→ Work to complete: Among the entries below, find each line with "taskbar" and show it.

→ Entries supplied:
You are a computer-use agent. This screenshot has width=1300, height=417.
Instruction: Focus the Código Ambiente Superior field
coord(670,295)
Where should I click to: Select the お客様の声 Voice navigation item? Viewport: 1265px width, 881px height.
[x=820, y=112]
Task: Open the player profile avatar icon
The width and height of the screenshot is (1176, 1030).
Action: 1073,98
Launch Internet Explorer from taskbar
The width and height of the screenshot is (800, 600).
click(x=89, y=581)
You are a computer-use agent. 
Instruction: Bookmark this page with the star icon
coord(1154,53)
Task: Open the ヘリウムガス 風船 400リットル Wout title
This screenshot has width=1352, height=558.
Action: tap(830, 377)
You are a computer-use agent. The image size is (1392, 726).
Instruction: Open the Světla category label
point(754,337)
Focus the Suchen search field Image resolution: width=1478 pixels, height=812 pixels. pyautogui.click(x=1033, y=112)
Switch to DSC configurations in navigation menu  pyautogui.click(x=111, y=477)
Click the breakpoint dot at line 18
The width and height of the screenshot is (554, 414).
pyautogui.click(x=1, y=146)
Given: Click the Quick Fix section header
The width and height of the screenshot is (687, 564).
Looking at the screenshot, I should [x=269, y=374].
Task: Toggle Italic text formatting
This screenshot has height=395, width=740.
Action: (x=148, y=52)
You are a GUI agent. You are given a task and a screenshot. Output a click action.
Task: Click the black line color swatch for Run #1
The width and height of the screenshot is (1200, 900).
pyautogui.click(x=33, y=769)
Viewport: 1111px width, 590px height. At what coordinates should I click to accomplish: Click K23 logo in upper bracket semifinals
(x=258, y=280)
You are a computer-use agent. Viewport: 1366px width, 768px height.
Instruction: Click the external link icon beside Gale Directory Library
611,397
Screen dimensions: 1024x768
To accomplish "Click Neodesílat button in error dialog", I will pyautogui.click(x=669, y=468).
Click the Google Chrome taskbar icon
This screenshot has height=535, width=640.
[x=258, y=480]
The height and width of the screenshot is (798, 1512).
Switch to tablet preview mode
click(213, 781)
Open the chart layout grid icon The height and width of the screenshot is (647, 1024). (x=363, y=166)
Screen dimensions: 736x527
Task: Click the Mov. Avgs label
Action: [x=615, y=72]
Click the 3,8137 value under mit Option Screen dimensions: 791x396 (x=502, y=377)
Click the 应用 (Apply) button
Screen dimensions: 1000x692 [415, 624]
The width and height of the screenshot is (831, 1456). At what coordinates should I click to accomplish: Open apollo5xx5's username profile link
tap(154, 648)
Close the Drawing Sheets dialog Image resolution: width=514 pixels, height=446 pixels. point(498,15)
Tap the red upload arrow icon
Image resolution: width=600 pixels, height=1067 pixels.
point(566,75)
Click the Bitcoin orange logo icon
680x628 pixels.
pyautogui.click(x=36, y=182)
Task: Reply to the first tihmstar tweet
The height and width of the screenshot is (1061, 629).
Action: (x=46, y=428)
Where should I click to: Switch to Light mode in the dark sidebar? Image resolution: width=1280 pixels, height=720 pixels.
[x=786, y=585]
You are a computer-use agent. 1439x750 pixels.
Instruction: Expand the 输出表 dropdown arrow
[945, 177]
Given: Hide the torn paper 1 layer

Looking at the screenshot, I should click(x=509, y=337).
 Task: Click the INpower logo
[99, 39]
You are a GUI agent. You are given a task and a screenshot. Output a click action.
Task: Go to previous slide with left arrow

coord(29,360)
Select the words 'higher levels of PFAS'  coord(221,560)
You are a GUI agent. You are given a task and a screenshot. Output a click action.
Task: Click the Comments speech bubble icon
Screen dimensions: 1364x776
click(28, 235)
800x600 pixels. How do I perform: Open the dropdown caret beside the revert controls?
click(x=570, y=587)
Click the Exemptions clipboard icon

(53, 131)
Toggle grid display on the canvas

→ Task result:
Launch Internet Explorer from taskbar
Click the Google Chrome taskbar icon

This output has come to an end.